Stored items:
========================================================================

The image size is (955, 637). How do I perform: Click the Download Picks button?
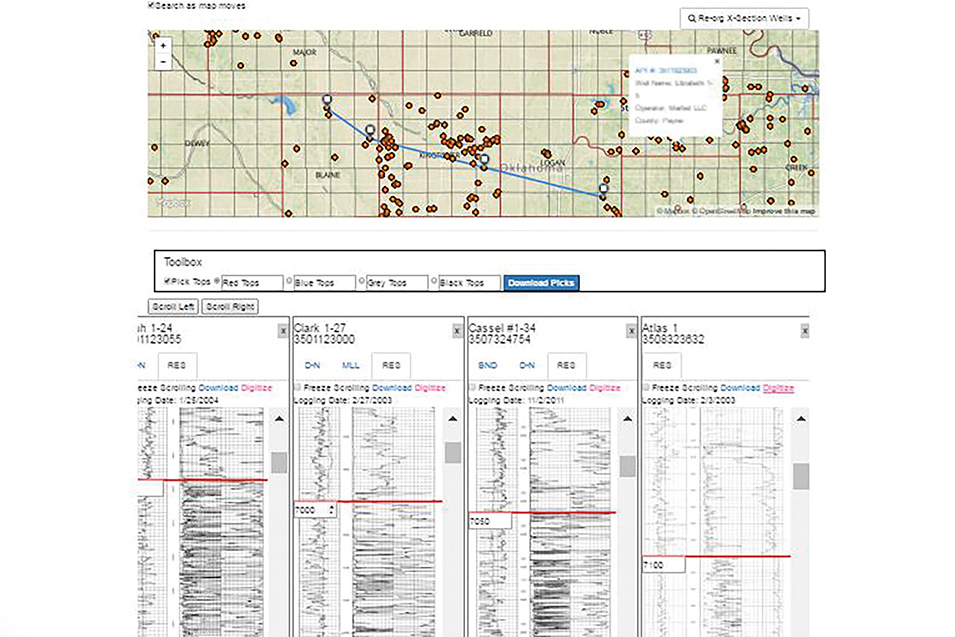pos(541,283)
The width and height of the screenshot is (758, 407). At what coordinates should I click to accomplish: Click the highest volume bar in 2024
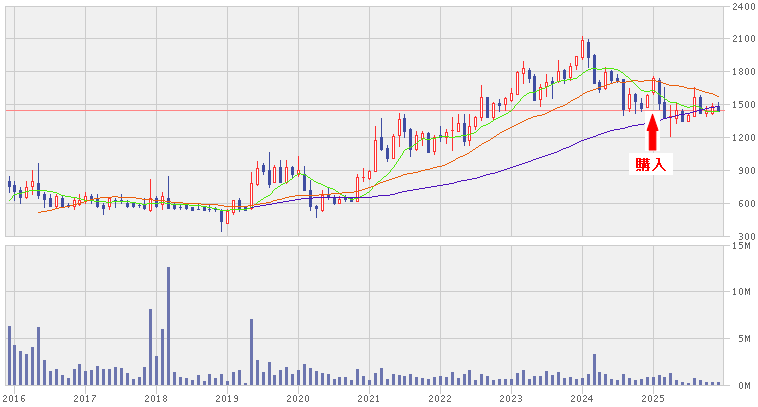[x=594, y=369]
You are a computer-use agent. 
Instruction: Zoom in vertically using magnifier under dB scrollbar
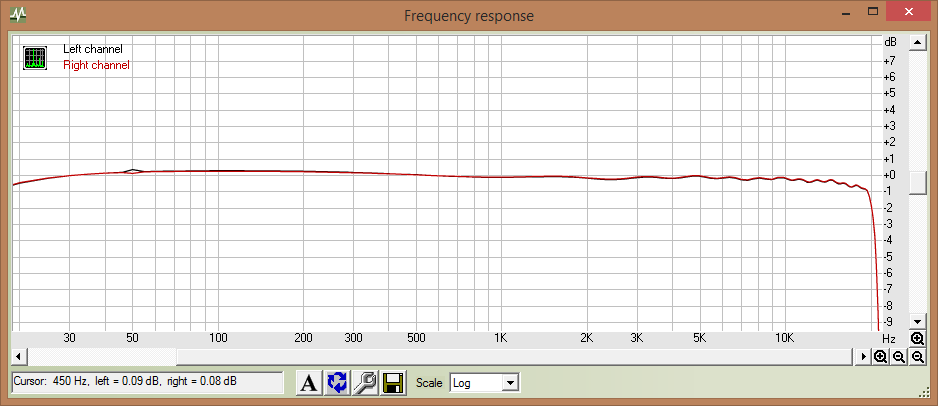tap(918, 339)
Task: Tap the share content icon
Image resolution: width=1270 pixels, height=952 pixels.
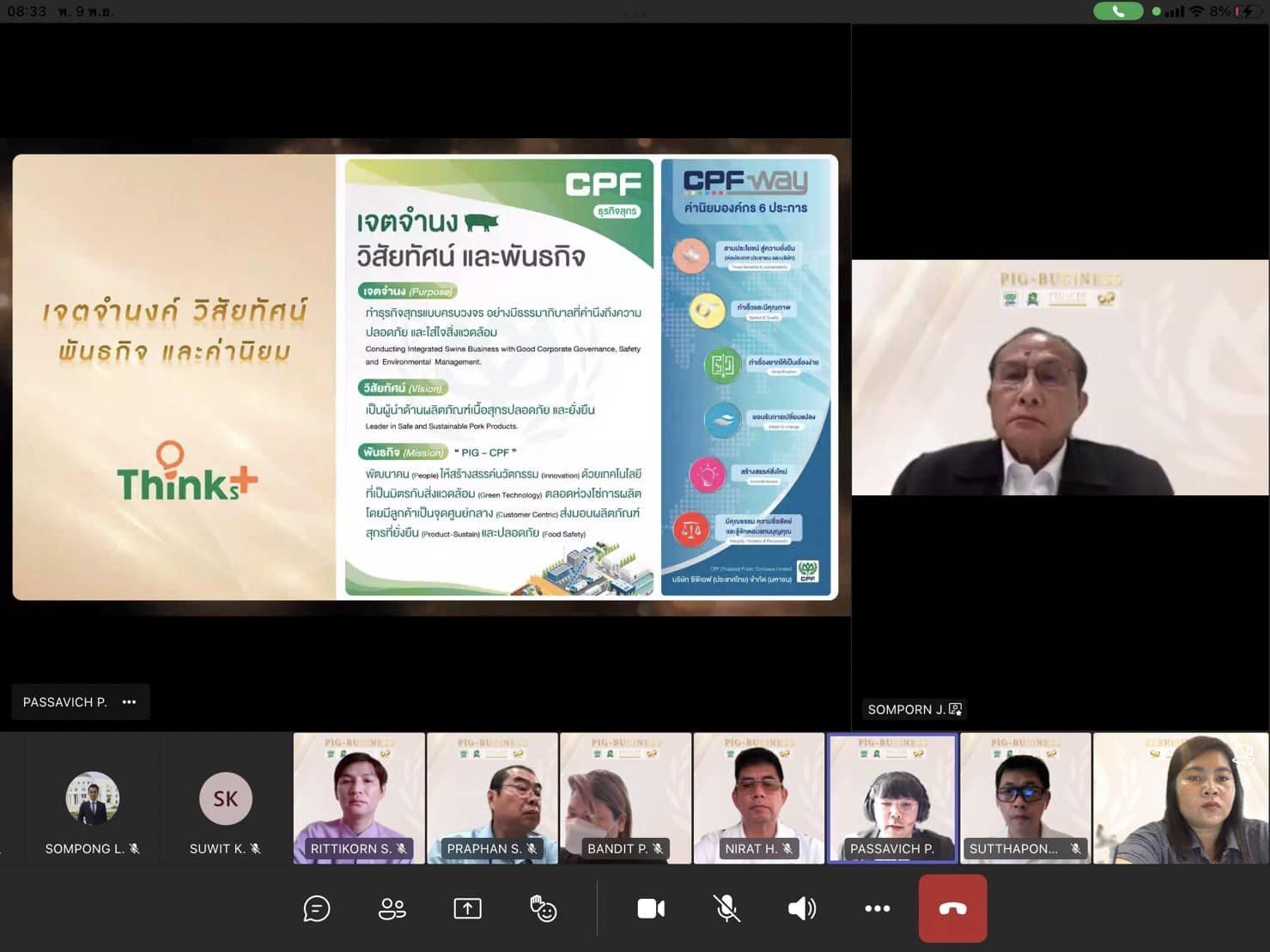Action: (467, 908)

========================================================================

EXERCISE REQUIREMENTS:
Give back the entries above exactly as they stand. Leave the images out.

THE COMPLETED TASK:
The image size is (955, 637). How do I perform: Click the Download Picks button?
pos(541,283)
The width and height of the screenshot is (758, 407). At what coordinates should I click to accomplish: Click the highest volume bar in 2024
[x=594, y=369]
You are a computer-use agent. 
Instruction: Zoom in vertically using magnifier under dB scrollbar
tap(918, 339)
Task: Tap the share content icon
Image resolution: width=1270 pixels, height=952 pixels.
Action: (467, 908)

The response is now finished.